I don't really mind the weather, but I do have that bit of nostalgia for September weather.
I got a lot of rest this weekend, and a few things done, but I can't help but think of all the chores and detours I could have accomplished this weekend, but failed to do. I will mail out today the meager portion of my xmas card list I got done. I'll try during the weeknights this week to get my nervousness exchange done and to finish another hobby project which has languished, literally one easy step from completion, since September.
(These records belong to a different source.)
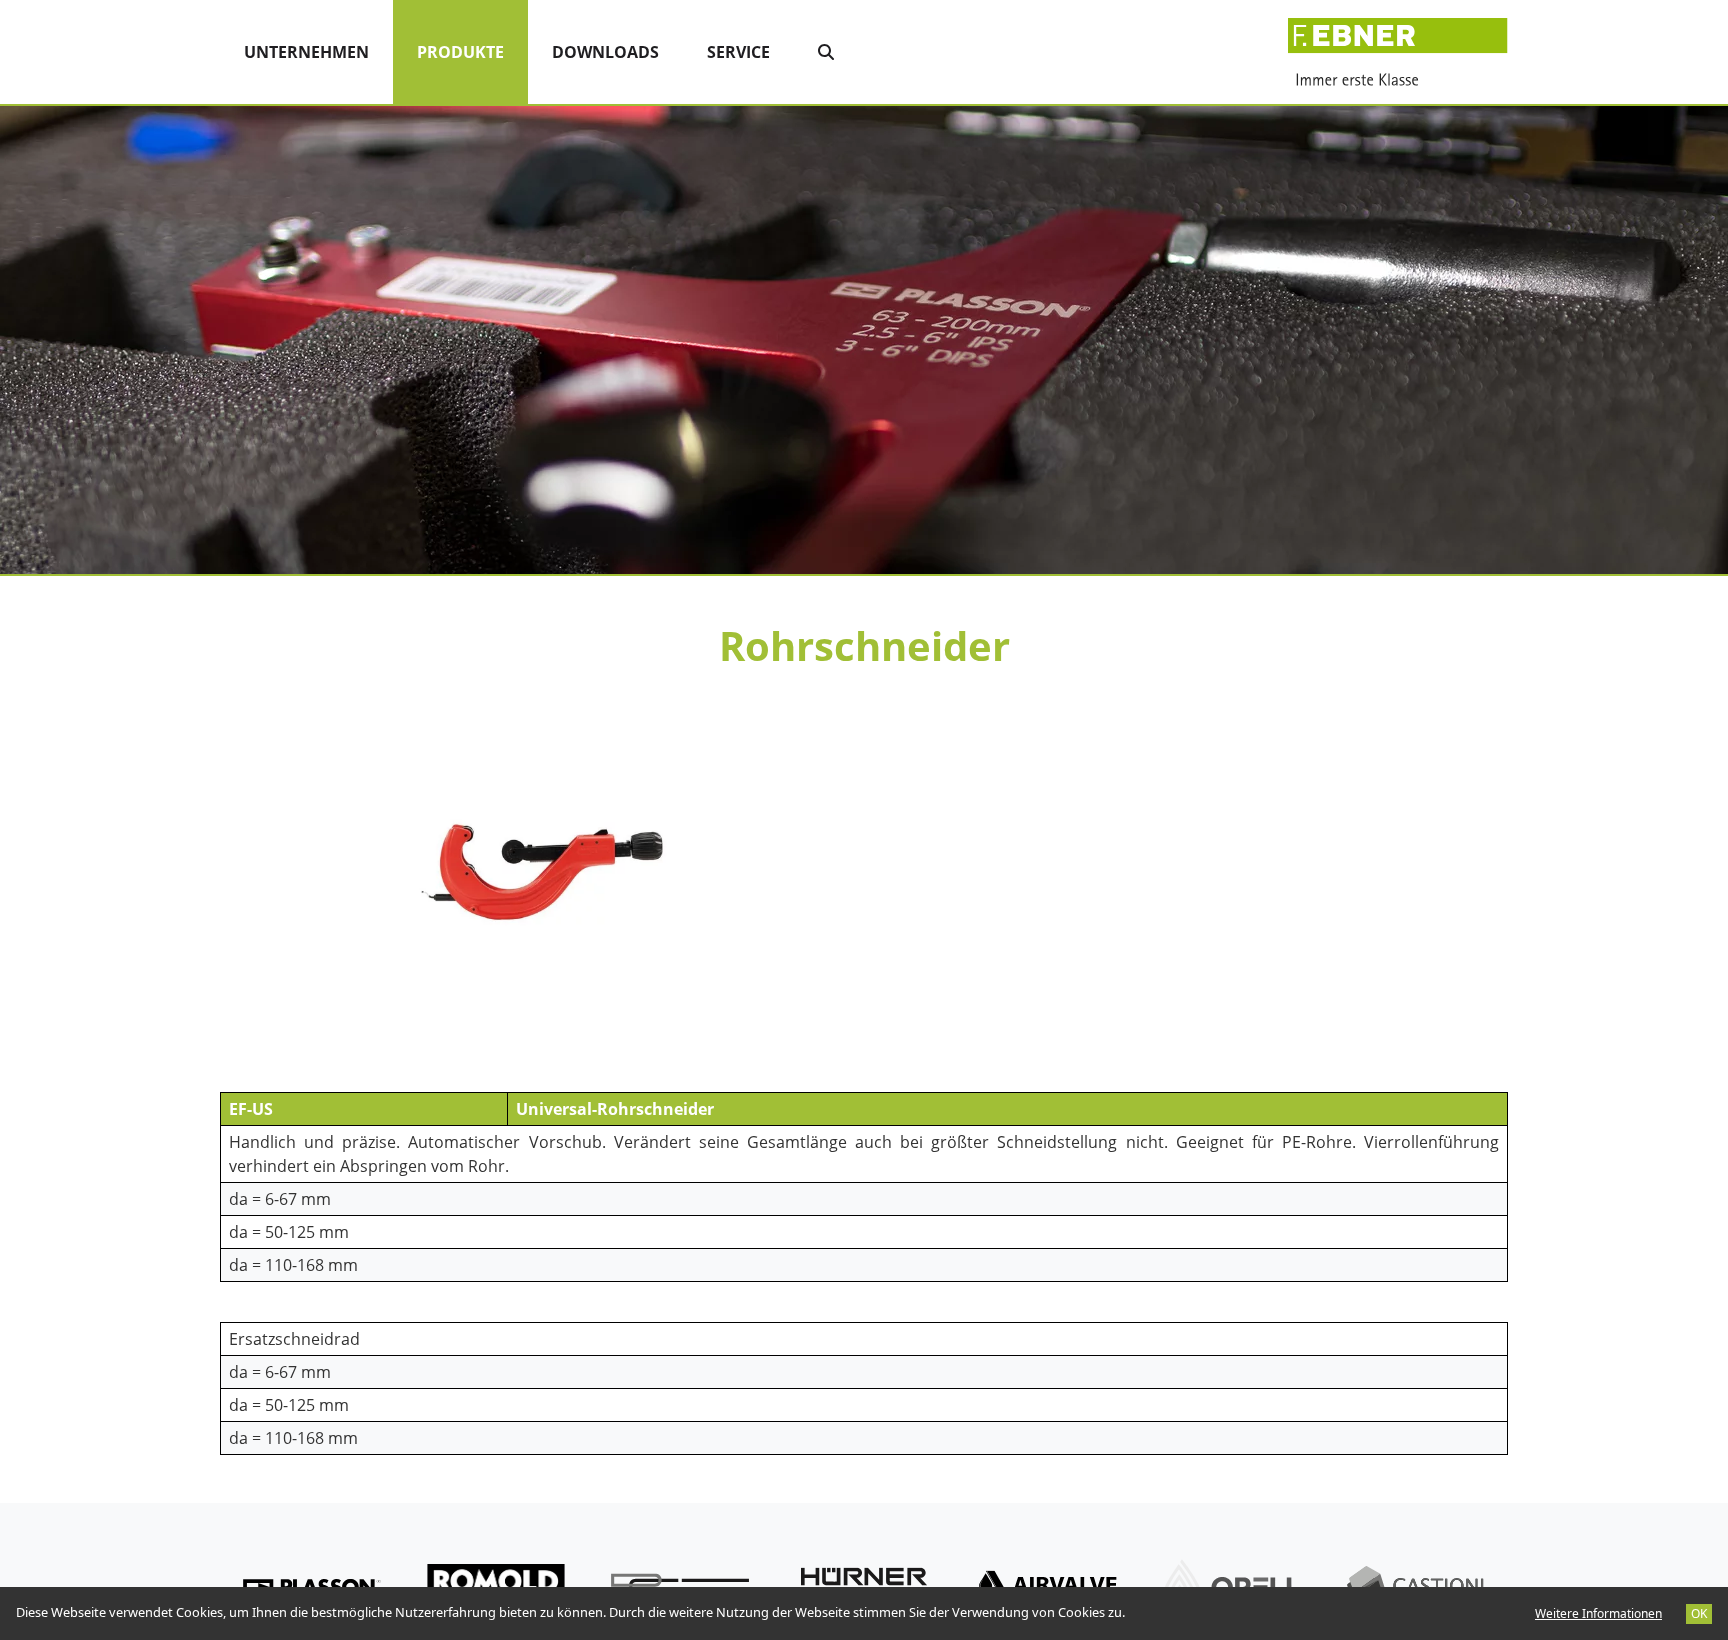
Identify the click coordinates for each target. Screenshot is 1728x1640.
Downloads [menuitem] (605, 52)
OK (1699, 1613)
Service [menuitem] (738, 52)
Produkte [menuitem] (472, 51)
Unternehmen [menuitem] (306, 52)
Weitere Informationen (1598, 1613)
But I'm grateful for the time off, even if I wish I'd made better use of that time. This week my list of things to do at work is long, but entirely do-able. I cannot believe that the next round of holidays is just two weeks away. This year will be Christmas in Kansas City, among my wife's people. Often there is snow--maybe this year I can take my 6 year old niece sledding. I think it is probably a good thing that I am childless by choice. My notion of being around kids is almost entirely "hey, can we go sledding?" or "hey, can we go fishing?" or "how 'bout flying a kite?". My siblings and friends tell me there is more to it than taking the kids hiking.
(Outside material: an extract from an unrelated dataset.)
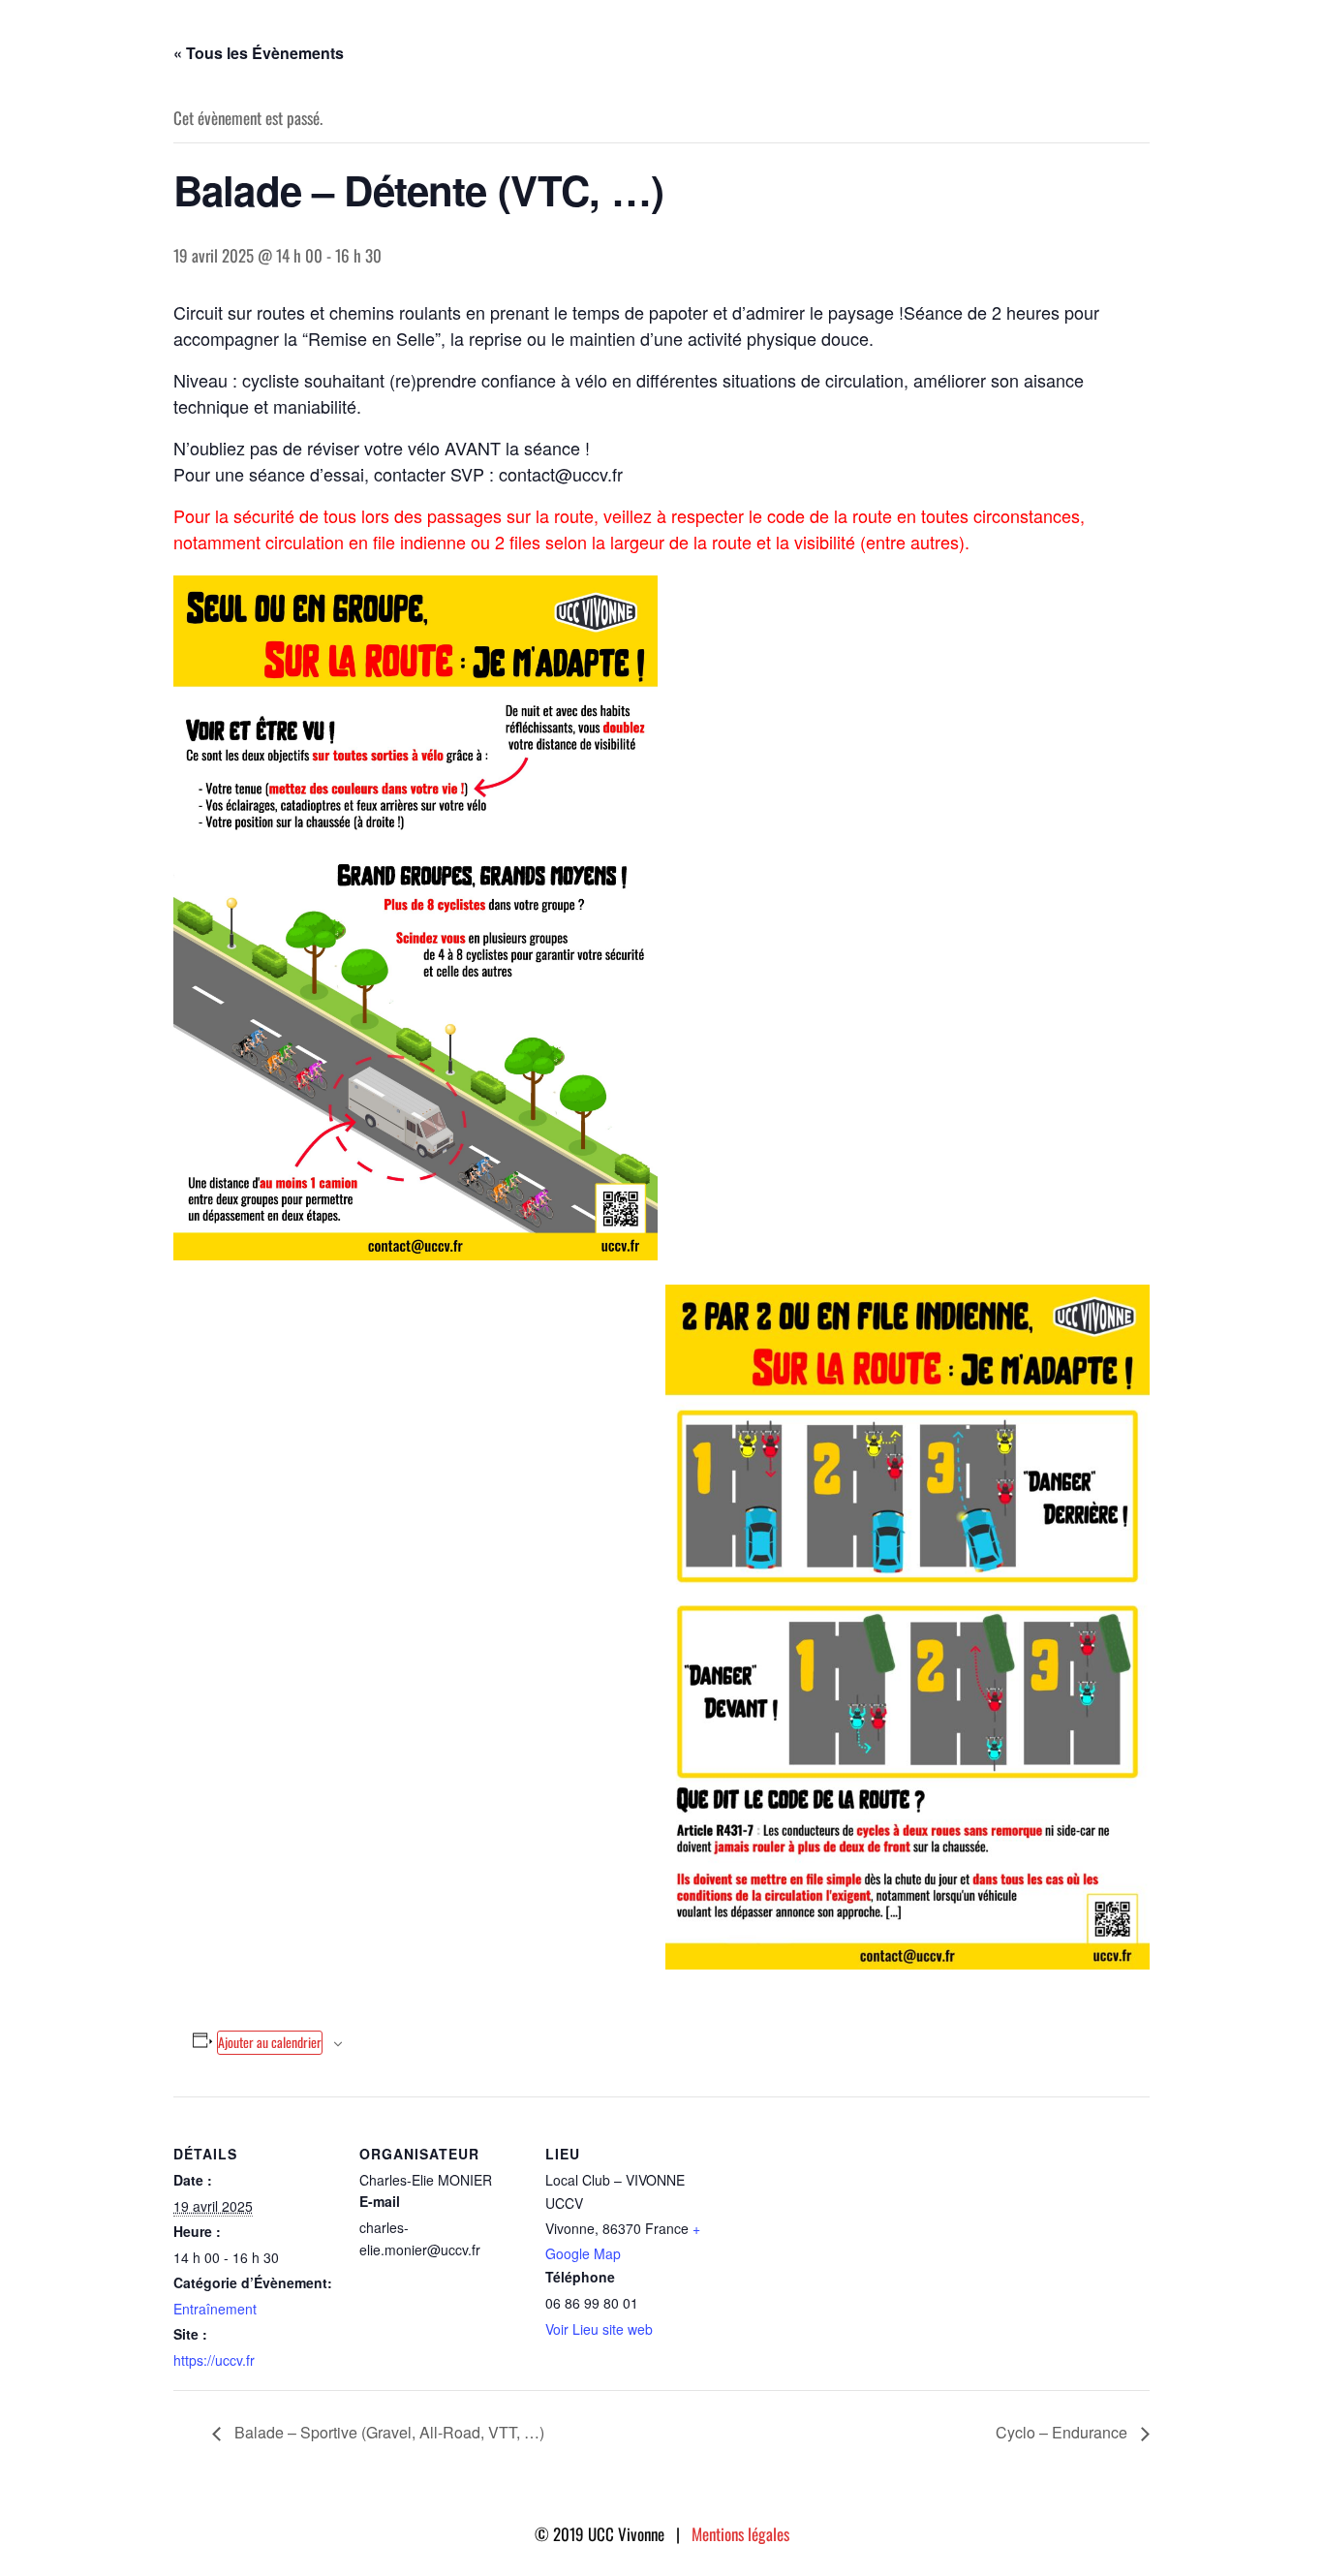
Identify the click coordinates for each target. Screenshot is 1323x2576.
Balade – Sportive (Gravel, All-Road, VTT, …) (387, 2432)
I was pleased to see that the too-conservative Democrat beat the way-too-conservative Republican in the Lousiana senate run-off.
This reminds me once again of that old canard about how all politics are local. I think that national political commentators are second only to AM sports talk radio hosts for most pompous and silly things said in the average half an hour. I finally had to stop using the local "ticket" sports station as my "fallback when NPR gets boring" station, because the number of ethnic slurs and sexist comments finally just got too much to take. I'm not much for being hyper-correct about such things, and do go off-color or off-correct from time to time, but pervasive moronic jokes, particularly ethnically insensitive things, get very old. I suppose I'm going to have to go back to listening to music while I drive. I heard an interview with the women who started Caedmon in the 50s, the company that did books on tape featuring readers like Dylan Thomas (whose snippet from 'A Child's Christmas in Wales' sounded rather more theatrical and toney than I expected), William Faulkner and Eudora Welty (who both sounded just as one might expect them to sound). I suspect that there are similar type of businesses waiting out there for creative people to start, which capture what matters rather than the constant drone of AM radio.